EXERCISE REQUIREMENTS: Identify each line in the records below that contains the word "sidebar" and copy those lines.

Pointing data for screenshots and documents:

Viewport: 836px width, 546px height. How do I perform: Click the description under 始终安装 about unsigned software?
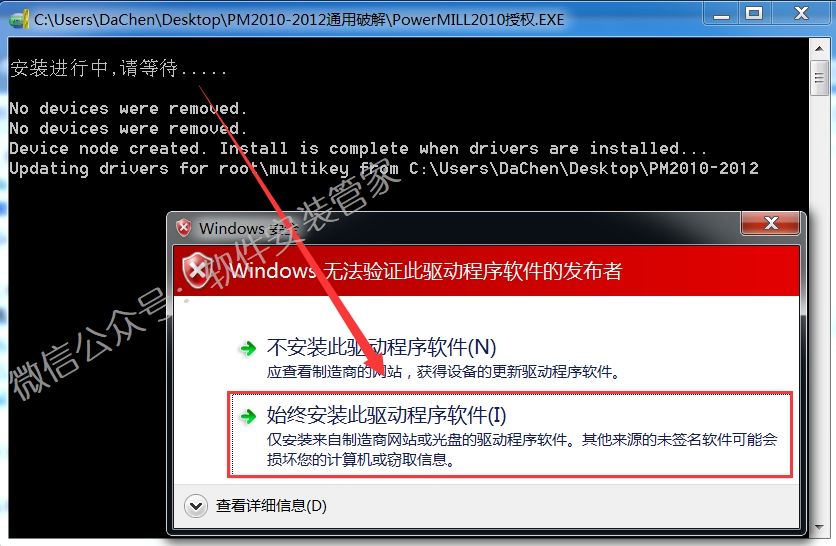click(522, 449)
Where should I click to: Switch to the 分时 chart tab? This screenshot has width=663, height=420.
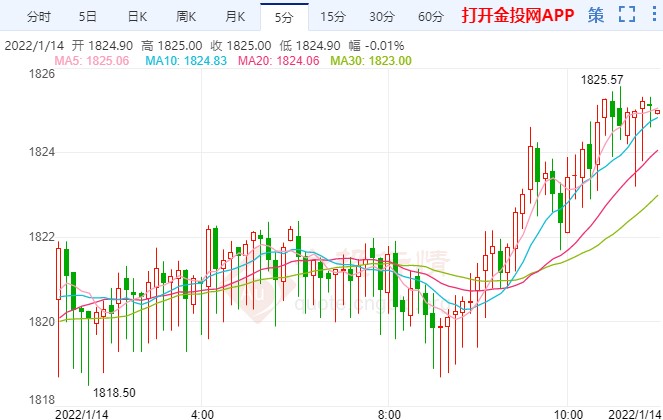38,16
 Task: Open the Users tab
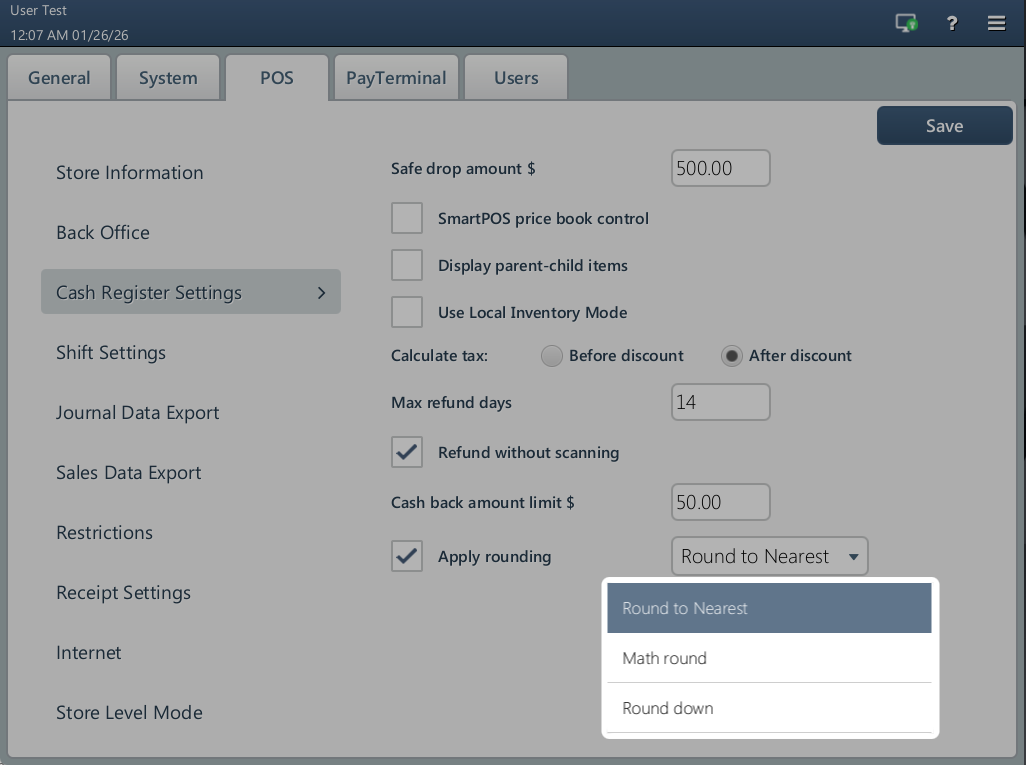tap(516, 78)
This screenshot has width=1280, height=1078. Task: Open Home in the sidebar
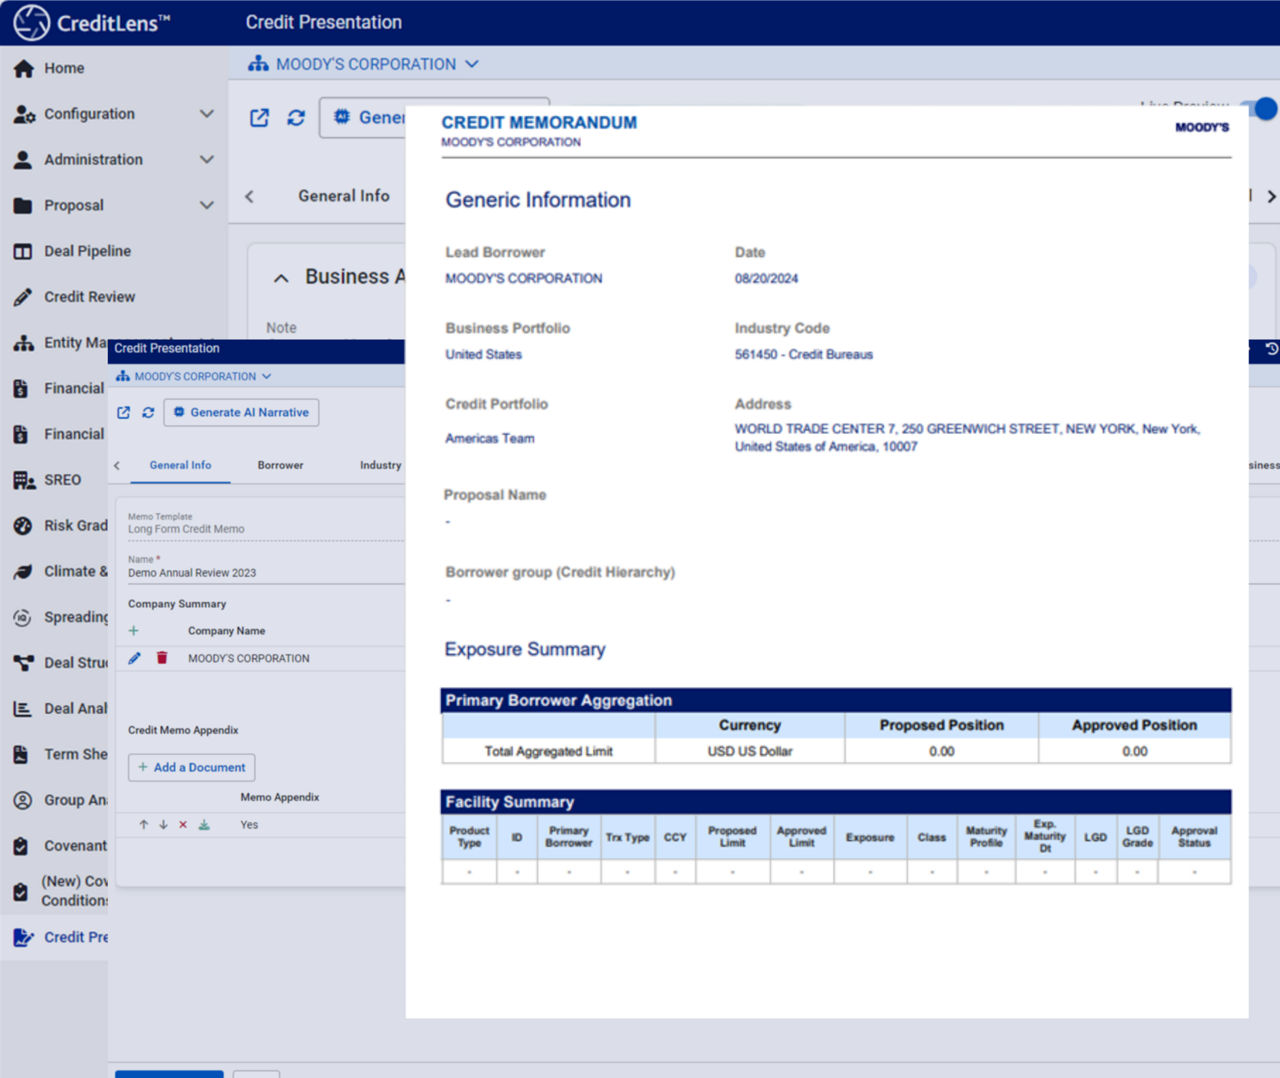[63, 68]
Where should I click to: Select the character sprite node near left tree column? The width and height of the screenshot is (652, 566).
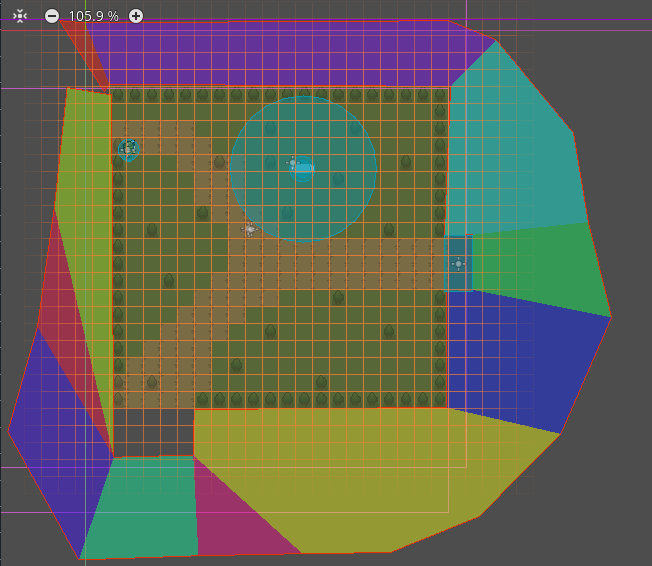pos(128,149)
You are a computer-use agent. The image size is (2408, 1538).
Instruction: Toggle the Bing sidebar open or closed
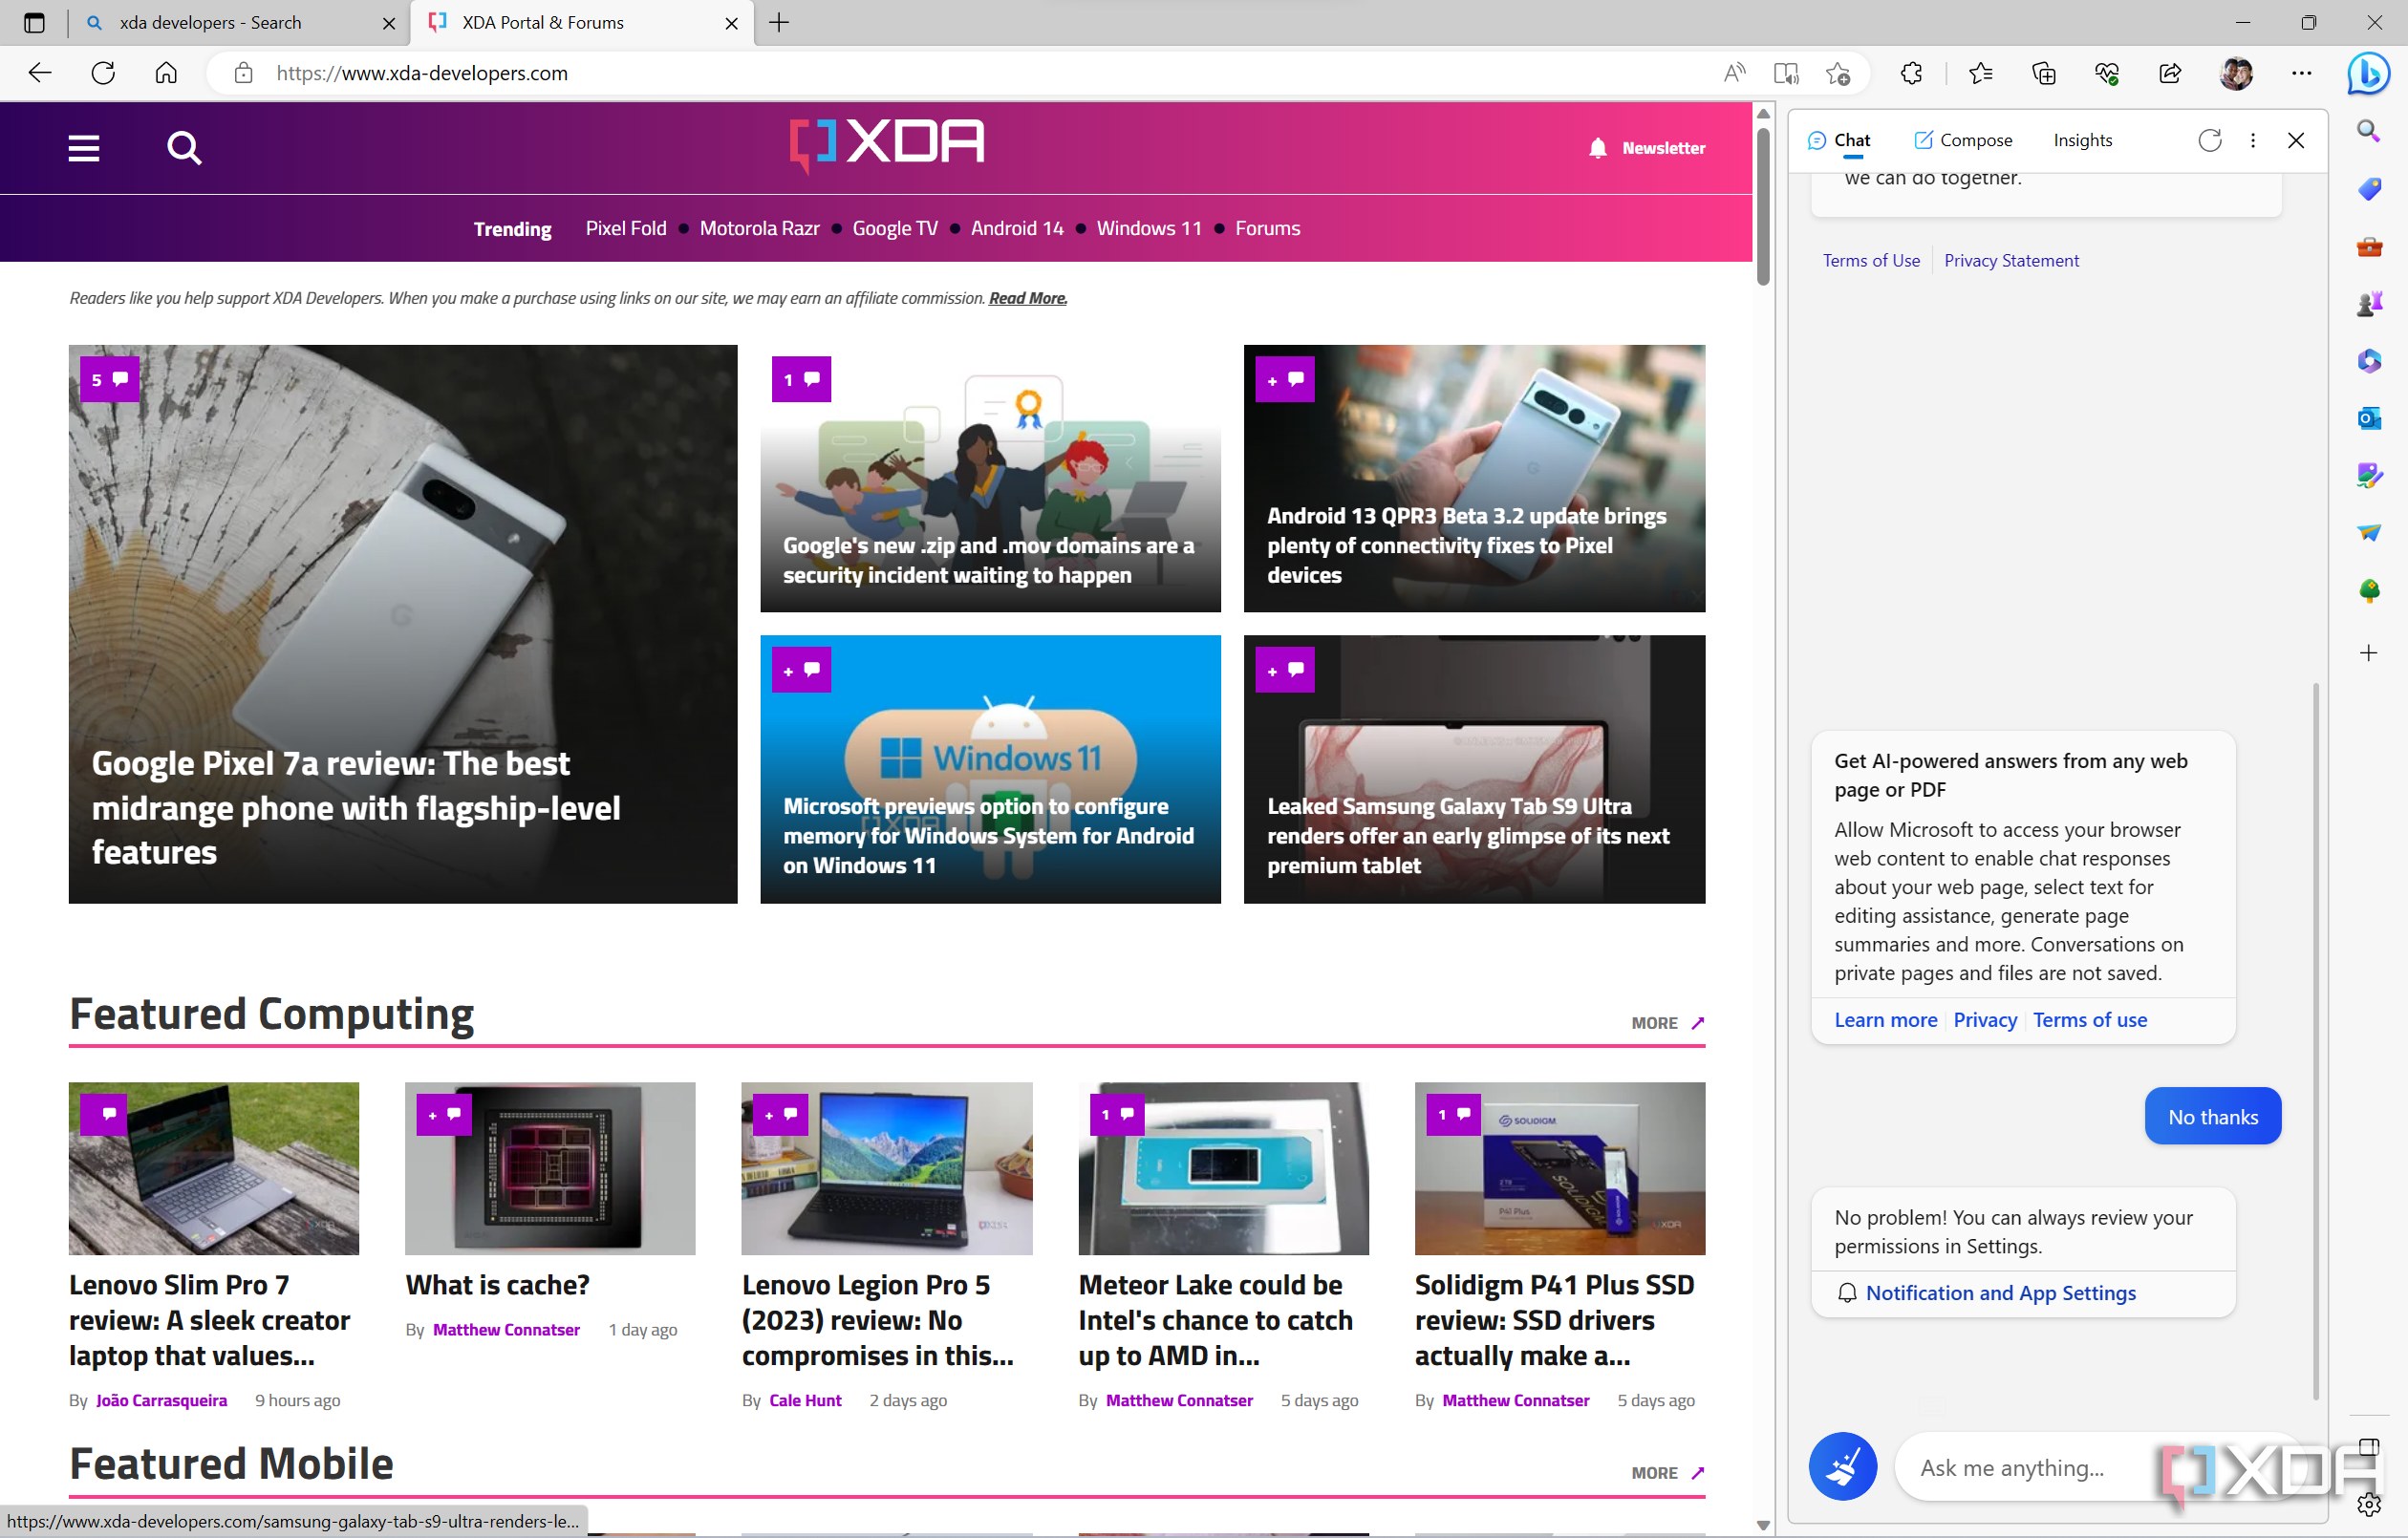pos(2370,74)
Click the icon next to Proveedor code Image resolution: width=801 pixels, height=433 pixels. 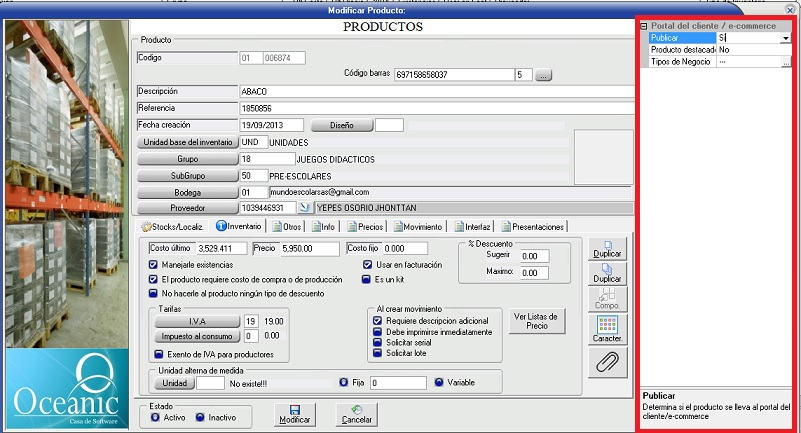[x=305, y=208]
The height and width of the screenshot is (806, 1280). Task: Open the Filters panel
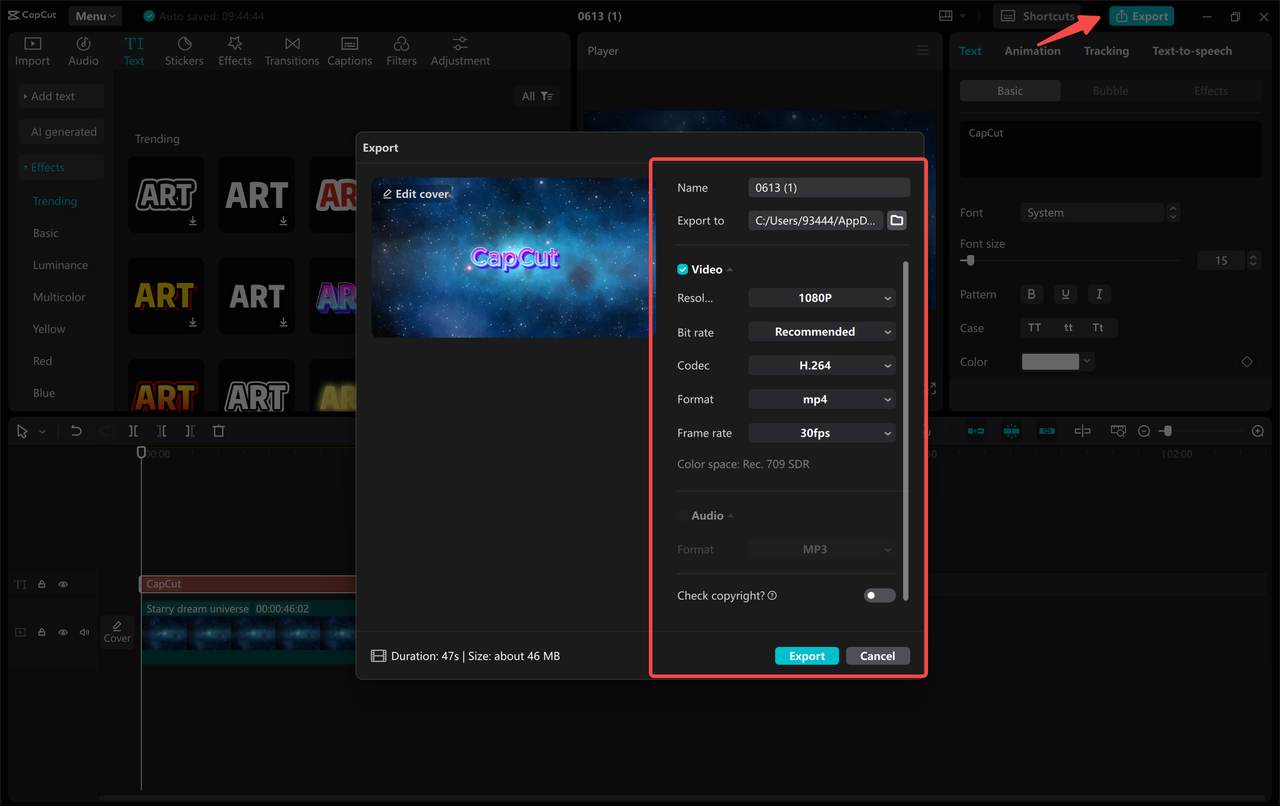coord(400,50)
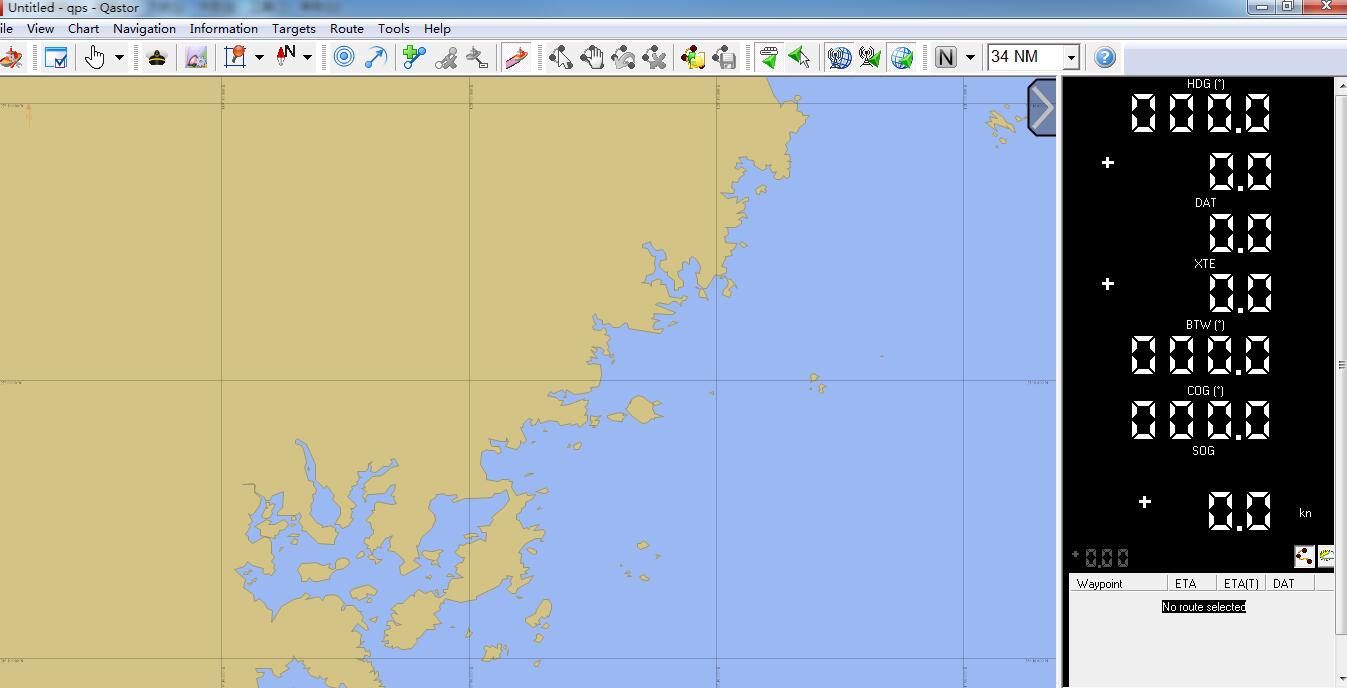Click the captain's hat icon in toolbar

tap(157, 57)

OUTPUT OF THE EXERCISE:
This screenshot has width=1280, height=1078. Task: Open Home in the sidebar
Instruction: Toggle the Bing sidebar open or closed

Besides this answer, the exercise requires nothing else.